She also has a pounds 5,000 interest-free loan from her father which was borrowed to help with the deposit on her house. She is repaying pounds 500 every six months.
She has savings with the Halifax and is due to get some free windfall shares when the society becomes a bank in the summer. She also has a tax- free Tessa and shares in two privatised electricity companies.
Ms Boyce is in the NHS superannuation scheme, which is a contributory final-salary pension scheme that also includes some life insurance cover. She puts 6 per cent of her pay into the plan.
Ms Boyce may be an accountant but she still reckons she needs advice with her own money. She is looking to buy a home with her boyfriend, whom she plans to marry next year. But she would also like to put more money aside for her pension and thinks she should take the plunge and put more savings in the stock market.
What a financial adviser recommends:
As a single person with no dependants, Ms Boyce has no need of life insurance, especially since her house is worth much more than the outstanding mortgage. But she might consider protecting her income in case she should lose her job or is unable to work through long-term illness or accident. The cost of covering her pounds 300 mortgage payment through an Accident, Sickness and Unemployment (ASU) insurance policy would be pounds 15.22 a month, from a company called Bennett Gould & Partners. If she becomes unemployed the payouts only start after six months, otherwise it is after 30 days.
Any good employer should already have a sick pay scheme offering full pay for the first six months and half pay for the next six, with nothing thereafter. Ms Boyce might regard this as enough. But if she did want to top it up she might consider what is called permanent health insurance. A policy paying pounds 600 a month but with the payments starting only after she had been ill for a year (when her other sick pay would have stopped) would cost pounds 17.78 from Zurich Life.
If she was really pessimistic she could even take out critical illness insurance, which pays out a lump sum should you contract one of a number of serious conditions. This might cost another pounds 15 a month.
Of course all of this is hardly cheery when she is thinking of setting up a joint home and marrying her boyfriend. The couple are both working and want to pay half each towards their new home. To this end, and to save on potential cancellation costs on their existing mortgages and set- up costs on the new one, when the couple have found a suitable home they should approach NatWest and see if it will allow Ms Boyce to transfer her existing 6 per cent fixed-rate loan to the new property without charge. Likewise, her boyfriend could bring his existing endowment policy to their new home.
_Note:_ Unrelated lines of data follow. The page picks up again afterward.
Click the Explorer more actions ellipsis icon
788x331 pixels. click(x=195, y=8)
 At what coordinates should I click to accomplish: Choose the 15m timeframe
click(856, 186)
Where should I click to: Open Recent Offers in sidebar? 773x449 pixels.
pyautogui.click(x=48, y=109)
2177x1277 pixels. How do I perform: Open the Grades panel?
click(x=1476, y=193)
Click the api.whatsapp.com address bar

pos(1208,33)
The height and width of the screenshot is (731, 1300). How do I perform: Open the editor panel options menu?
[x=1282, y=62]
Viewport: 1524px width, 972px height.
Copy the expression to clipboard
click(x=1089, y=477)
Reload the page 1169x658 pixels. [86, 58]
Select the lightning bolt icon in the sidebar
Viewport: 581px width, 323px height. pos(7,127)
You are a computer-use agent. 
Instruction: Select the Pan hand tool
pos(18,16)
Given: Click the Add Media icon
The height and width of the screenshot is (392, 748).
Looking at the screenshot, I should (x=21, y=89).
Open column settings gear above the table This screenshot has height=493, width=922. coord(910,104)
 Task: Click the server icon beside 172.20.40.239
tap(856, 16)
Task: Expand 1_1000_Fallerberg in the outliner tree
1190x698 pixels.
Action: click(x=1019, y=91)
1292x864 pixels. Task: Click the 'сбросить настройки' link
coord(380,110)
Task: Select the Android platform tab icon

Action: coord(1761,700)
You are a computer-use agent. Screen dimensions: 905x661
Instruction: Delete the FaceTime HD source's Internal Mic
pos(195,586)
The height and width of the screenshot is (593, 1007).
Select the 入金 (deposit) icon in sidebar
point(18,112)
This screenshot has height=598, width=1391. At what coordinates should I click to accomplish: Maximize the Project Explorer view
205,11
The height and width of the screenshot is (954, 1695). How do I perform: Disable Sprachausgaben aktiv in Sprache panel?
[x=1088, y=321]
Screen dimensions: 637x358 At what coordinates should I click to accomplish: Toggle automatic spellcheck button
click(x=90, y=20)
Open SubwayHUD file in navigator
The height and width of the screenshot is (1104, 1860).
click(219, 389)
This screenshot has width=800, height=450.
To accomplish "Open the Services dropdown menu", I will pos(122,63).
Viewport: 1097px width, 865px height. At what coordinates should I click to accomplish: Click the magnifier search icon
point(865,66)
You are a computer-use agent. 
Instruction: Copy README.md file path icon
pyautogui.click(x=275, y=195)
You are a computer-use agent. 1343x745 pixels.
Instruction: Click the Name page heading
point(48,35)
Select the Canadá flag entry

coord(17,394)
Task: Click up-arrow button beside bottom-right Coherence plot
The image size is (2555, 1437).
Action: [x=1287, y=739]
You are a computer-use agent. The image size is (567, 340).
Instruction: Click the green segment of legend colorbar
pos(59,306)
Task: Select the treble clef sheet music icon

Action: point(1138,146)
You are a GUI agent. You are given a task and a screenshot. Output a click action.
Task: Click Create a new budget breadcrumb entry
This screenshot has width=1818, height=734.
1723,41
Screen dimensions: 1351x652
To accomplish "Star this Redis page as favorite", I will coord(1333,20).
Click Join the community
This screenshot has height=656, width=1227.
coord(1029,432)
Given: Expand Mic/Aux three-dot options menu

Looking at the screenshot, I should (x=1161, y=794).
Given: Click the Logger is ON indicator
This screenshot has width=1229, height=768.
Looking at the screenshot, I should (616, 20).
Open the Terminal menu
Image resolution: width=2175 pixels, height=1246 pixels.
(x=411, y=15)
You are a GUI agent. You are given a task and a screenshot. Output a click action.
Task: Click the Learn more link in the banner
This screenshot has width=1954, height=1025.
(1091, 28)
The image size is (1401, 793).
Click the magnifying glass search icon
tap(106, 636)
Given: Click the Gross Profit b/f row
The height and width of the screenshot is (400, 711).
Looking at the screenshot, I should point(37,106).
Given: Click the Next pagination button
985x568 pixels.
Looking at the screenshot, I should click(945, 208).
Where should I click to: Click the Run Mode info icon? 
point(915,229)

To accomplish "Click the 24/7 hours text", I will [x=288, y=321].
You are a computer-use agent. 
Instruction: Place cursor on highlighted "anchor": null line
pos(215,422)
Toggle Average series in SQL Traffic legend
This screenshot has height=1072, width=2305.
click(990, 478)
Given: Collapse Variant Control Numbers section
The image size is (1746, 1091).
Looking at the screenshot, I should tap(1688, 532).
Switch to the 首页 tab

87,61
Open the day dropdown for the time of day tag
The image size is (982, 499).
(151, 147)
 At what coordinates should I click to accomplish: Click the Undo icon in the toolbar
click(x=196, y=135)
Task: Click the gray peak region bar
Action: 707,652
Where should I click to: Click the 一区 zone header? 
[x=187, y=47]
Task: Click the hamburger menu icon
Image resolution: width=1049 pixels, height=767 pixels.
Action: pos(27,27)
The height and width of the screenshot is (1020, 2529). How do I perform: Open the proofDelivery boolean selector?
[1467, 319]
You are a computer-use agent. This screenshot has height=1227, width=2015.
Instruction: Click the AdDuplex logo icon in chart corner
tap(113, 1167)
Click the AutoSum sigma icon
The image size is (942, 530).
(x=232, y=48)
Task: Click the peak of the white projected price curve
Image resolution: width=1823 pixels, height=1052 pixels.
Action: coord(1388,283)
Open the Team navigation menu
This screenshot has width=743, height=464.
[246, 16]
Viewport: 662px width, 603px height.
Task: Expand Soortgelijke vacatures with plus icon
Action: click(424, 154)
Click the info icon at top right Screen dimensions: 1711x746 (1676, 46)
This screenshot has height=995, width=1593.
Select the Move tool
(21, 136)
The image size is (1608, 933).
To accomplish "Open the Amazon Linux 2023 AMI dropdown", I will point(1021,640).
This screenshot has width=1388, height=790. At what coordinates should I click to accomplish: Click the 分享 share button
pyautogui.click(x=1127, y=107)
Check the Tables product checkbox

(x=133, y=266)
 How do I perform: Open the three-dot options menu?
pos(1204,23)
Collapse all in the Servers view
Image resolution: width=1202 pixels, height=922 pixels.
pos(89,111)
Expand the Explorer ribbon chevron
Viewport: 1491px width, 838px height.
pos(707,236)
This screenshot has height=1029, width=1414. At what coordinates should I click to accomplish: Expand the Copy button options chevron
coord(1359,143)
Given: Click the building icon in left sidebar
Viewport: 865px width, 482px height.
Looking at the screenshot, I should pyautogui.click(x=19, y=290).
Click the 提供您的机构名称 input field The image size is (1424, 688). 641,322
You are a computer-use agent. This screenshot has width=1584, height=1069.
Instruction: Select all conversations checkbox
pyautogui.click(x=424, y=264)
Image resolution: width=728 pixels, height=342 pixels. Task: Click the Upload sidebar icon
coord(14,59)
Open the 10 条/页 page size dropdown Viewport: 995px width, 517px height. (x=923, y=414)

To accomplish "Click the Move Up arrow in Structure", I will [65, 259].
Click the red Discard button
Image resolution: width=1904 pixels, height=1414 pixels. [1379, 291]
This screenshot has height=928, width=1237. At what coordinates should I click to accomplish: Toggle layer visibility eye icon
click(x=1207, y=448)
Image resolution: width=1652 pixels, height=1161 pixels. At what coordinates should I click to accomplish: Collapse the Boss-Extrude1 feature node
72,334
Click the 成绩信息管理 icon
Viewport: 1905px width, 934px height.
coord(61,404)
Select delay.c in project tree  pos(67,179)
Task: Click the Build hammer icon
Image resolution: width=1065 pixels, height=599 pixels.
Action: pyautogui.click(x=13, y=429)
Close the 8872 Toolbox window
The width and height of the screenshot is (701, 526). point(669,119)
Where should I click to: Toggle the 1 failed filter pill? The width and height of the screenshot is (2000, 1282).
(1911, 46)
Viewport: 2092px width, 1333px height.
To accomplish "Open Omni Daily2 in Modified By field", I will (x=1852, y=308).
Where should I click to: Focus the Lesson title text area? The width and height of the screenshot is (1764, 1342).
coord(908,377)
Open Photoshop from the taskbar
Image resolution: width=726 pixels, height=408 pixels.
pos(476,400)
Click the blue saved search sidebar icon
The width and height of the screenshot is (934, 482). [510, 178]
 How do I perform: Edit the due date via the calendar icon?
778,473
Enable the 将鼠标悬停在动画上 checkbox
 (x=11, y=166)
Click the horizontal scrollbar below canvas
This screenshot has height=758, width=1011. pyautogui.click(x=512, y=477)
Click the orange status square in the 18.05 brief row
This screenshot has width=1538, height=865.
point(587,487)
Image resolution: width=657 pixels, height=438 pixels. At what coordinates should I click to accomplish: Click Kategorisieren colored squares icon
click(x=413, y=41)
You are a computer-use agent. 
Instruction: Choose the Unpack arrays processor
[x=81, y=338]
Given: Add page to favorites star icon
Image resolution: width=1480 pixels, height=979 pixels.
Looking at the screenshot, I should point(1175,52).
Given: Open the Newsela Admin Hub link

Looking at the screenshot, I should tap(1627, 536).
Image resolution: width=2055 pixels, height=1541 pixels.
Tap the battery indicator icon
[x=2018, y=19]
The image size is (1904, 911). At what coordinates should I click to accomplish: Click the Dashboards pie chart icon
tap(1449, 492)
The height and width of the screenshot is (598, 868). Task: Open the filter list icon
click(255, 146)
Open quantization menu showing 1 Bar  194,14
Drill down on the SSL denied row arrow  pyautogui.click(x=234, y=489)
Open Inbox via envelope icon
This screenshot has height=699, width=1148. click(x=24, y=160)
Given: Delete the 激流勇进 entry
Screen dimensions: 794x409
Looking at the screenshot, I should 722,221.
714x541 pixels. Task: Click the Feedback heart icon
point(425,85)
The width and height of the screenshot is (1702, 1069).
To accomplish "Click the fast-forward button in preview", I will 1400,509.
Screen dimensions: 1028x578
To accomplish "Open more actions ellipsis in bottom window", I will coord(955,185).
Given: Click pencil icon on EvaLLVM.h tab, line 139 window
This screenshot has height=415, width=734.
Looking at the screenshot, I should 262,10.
Important life changes such as marriage may well involve cost, so Ms Boyce should beware of tying up her savings too much. The strong rise in the stock market and its recent jitters may also add to her caution about putting money in stocks and shares.
That said, when she does feel happy for more financial commitment, a tax-free PEP is probably the best bet. Because they invest in the stock market a decent PEP should mean higher returns than the building society over the longer term (although in the shorter term you must be prepared to lose money). The tax-free nature of a PEP is a further potential boost to returns.
Importantly, they also allow savers to put aside as little as pounds 50 every month and stop, restart or increase payments without cost. PEPs with good past performance records include Schroder UK Enterprise, Schroder Income, Jupiter Income and Jupiter UK Growth.
The proceeds of PEPs can be used for anything but many advisers now see them as ways of making additional pension provision, particularly for younger people who might need their savings back before retirement, say to help bring up a family.
The obvious alternative for enhancing her pension is to make additional voluntary contributions (AVCs). These have the advantage over a PEP of attracting upfront tax-relief, but the disadvantage of being tied up until retirement.
q Julia Boyce was talking to Liz Lyke, managing director of Harrison Beaumont Financial Services, an independent financial adviser.